3º dia de SPFW: Mario Queiroz para mulheres e Glória Coelho abandona a temática arquitetônica

Cavalera transformou sua participação em um desfile do Dia dos Mortos, festa popular mexicana, e em um tributo a Frida Kahlo

Resultado da Mario Queiroz na passarela foi uma alfaiataria impecável
Resultado da Mario Queiroz na passarela foi uma alfaiataria impecável Foto: Zé Takahashi

O terceiro dia de São Paulo Fashion Week trouxe duas grandes novidades.
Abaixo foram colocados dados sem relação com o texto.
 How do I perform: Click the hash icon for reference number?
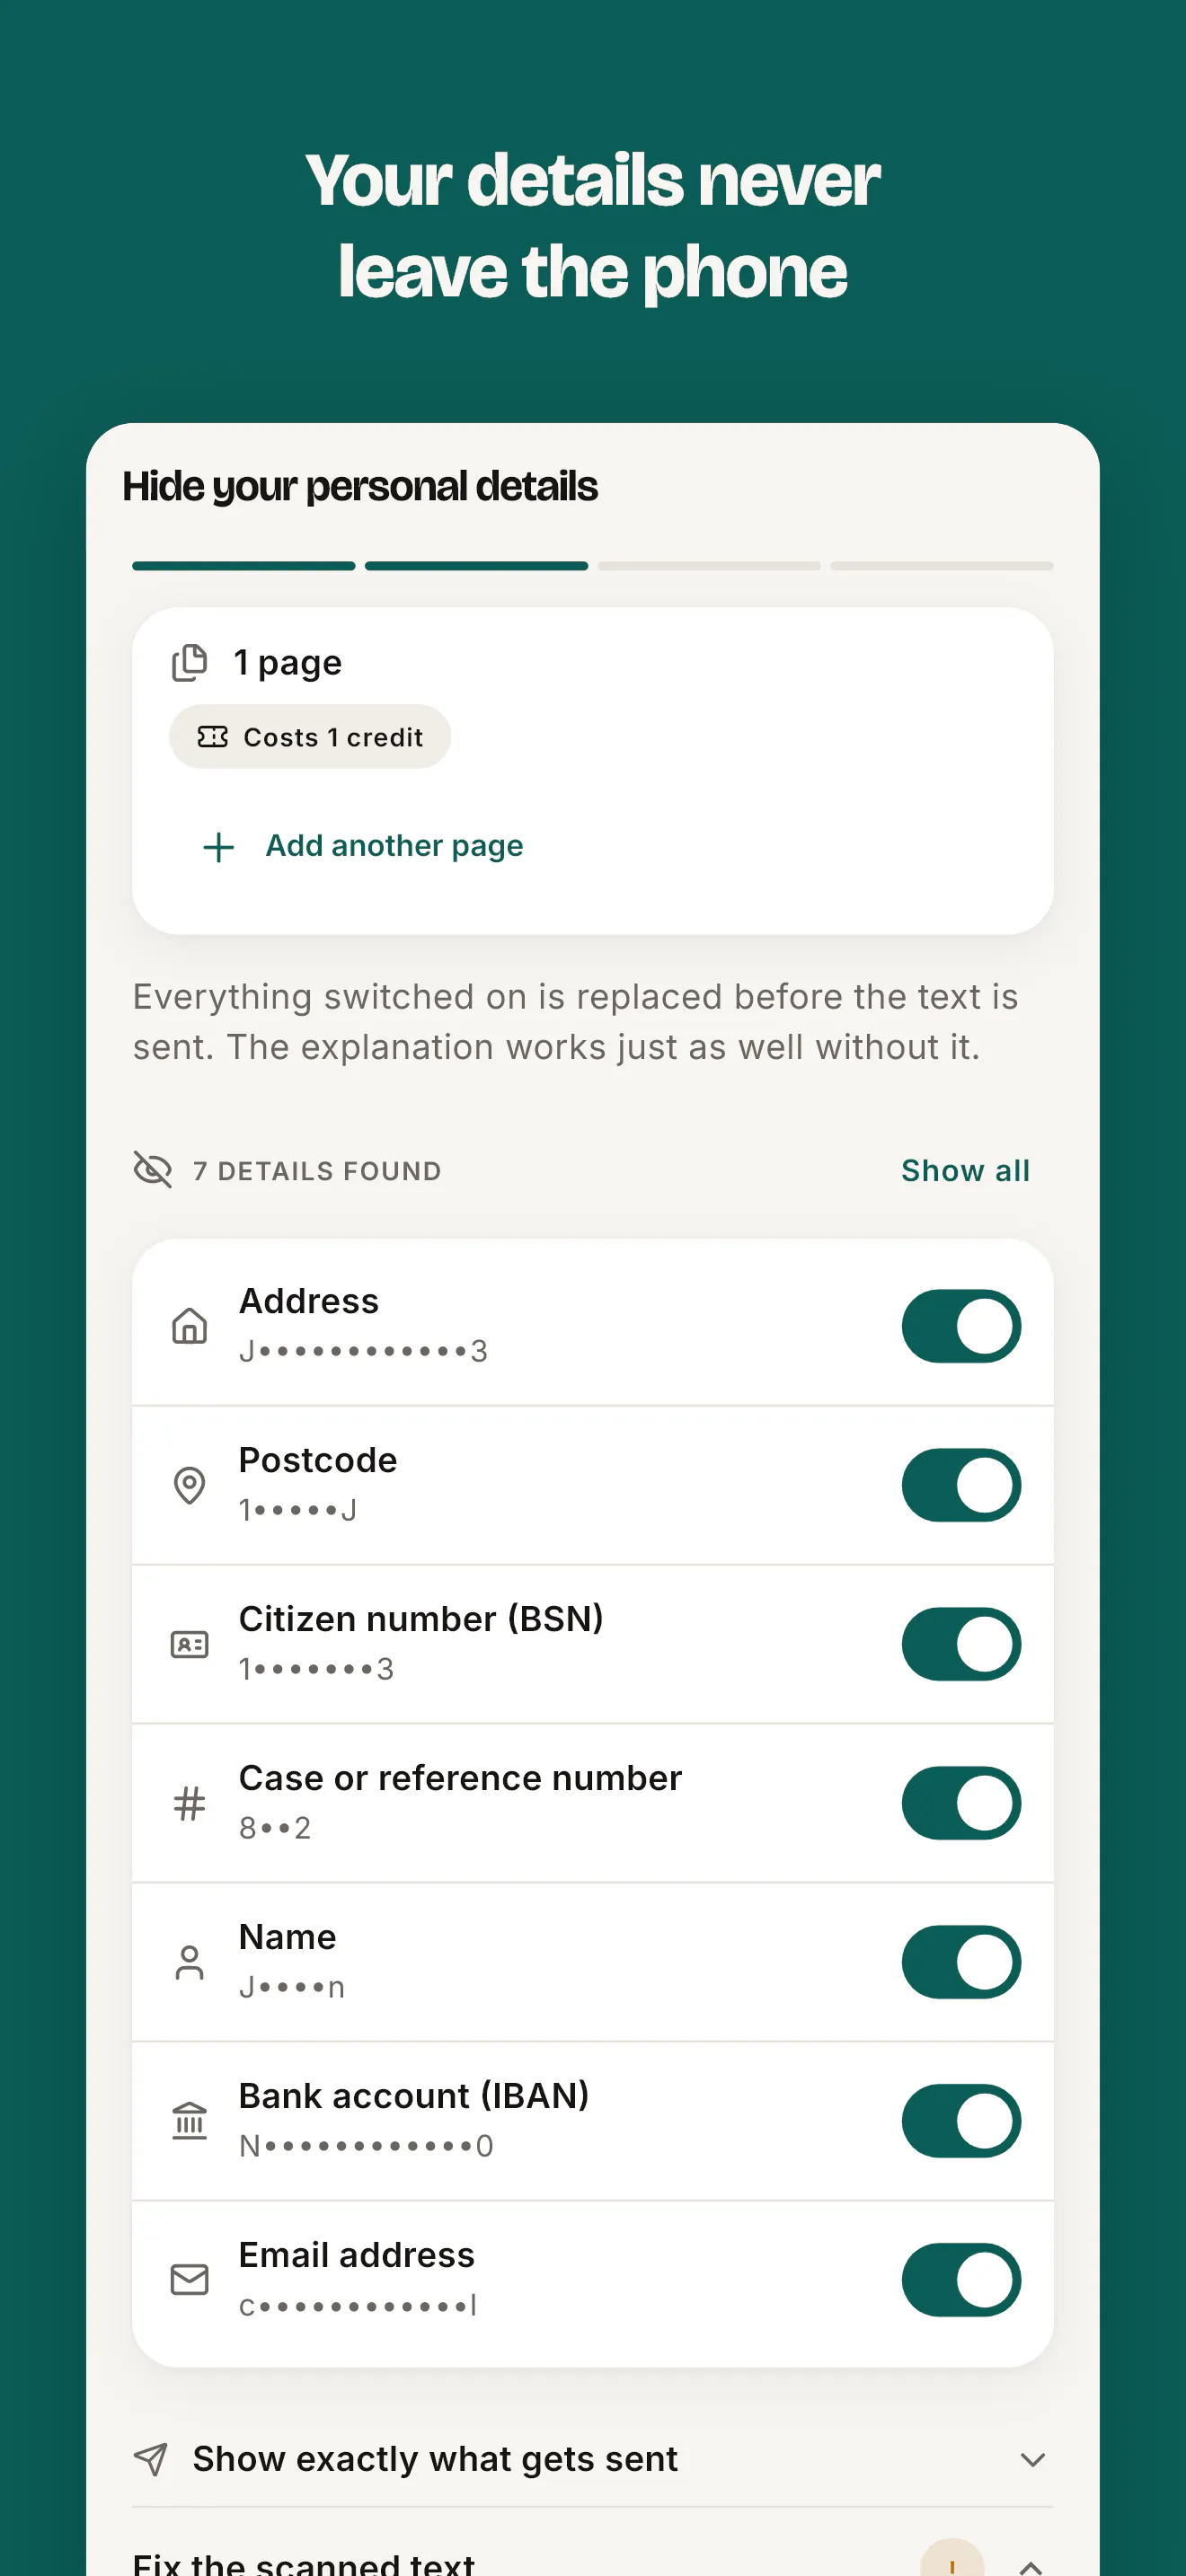point(189,1803)
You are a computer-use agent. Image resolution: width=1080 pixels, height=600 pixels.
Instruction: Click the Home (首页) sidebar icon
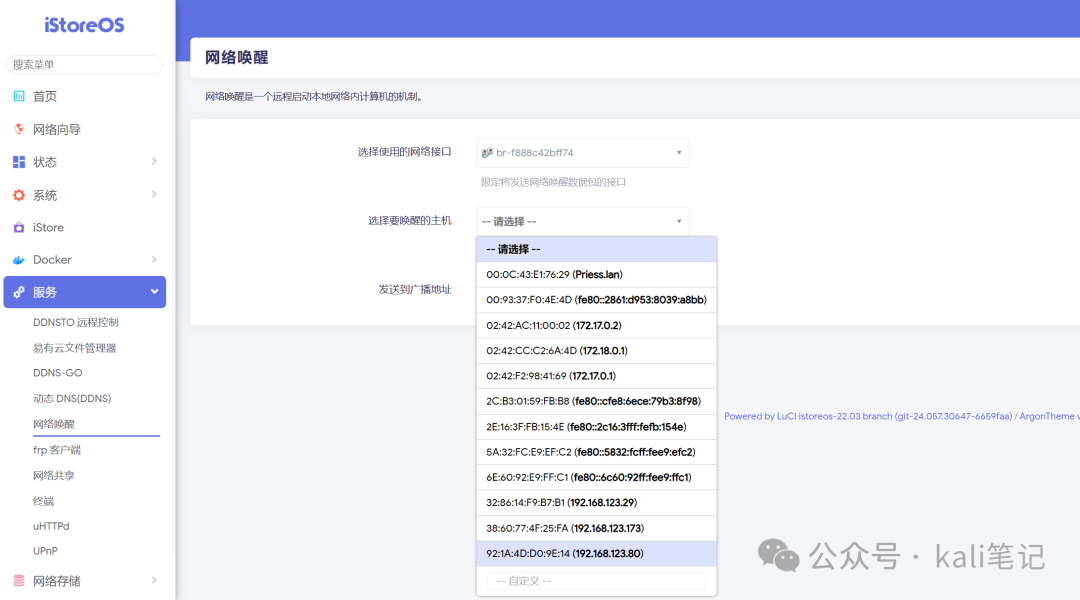coord(18,96)
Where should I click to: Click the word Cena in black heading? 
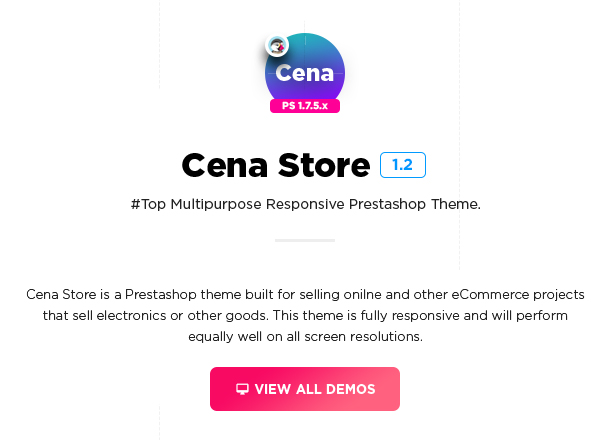coord(224,165)
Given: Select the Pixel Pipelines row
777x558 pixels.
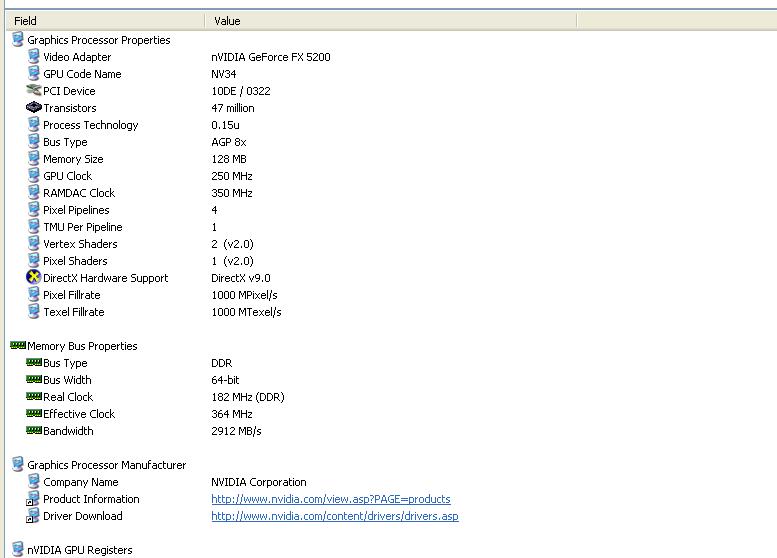Looking at the screenshot, I should pyautogui.click(x=76, y=210).
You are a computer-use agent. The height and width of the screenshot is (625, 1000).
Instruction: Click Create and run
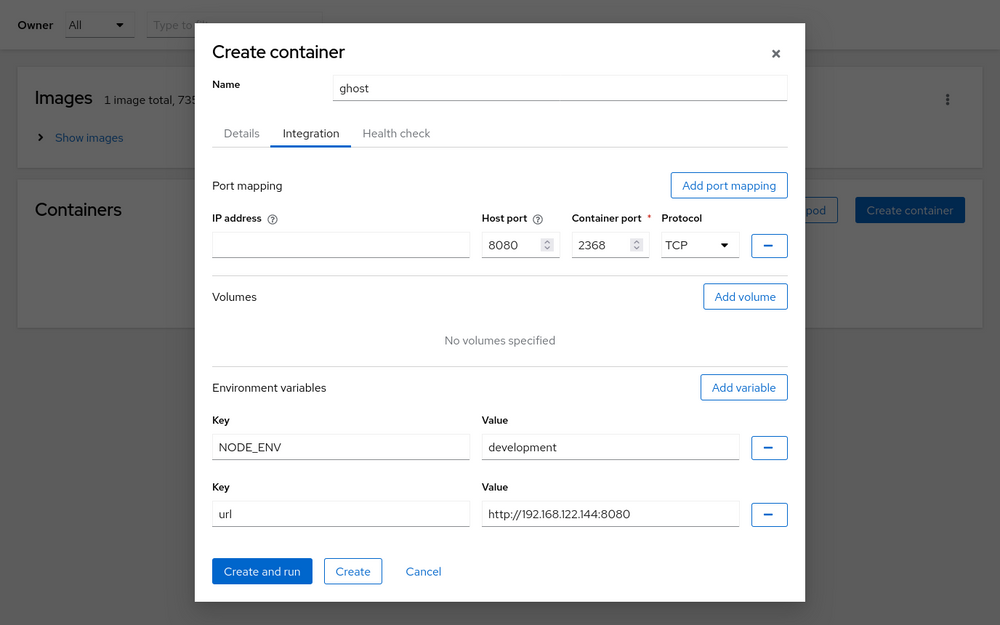click(262, 571)
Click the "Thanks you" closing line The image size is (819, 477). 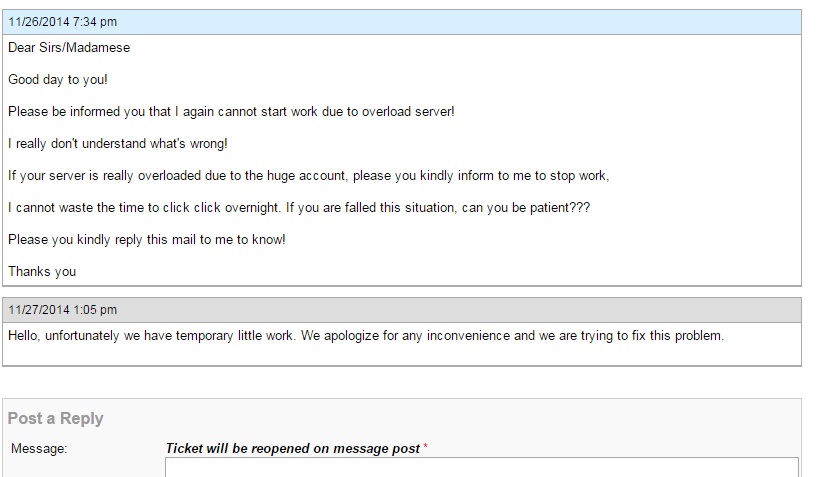tap(42, 272)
Glória Coelho deixou para trás (pelo menos por enquanto) a temática arquitetônica e Mario Queiroz voltou para a semana de moda incluindo peças para as mulheres em seu desfile.

Após esmiuçar à exaustão a arquitetura, Glória Coelho decidiu buscar inspiração na volta de Netuno ao signo de peixes, em roupas que curam e X-Men para a sua coleção primavera/verão 2012. Mesmo deixando de lado a temática arquitetônica, não há uma ruptura na silhueta, que continua reta e de formas geométricas.

Mas mais do que o tema, o que chamou a atenção foi o trabalho em couro, seja com recortes vazados ou em sobreposições. Outro destaque foi a sequência de vestidos plastificados que encerraram o desfile.

No retorno de Mario Queiroz para a SPFW, uma grata surpresa para as mulheres: o estilista resolveu se dedicar ao público feminino após anos de ajustes em camisas e calças de uma clientela que se manteve fiel. O resultado na passarela foi uma alfaiataria impecável, tanto para homens quanto para mulheres.

Todos têm a chance agora de aderirem à estampa que remete à paisagem urbana, já que o tema escolhido pelo estilista foi o modernismo e a liberdade arquitetônica dos anos 1930. Mas não espere um verão colorido: o que prevaleceu foi o cinza.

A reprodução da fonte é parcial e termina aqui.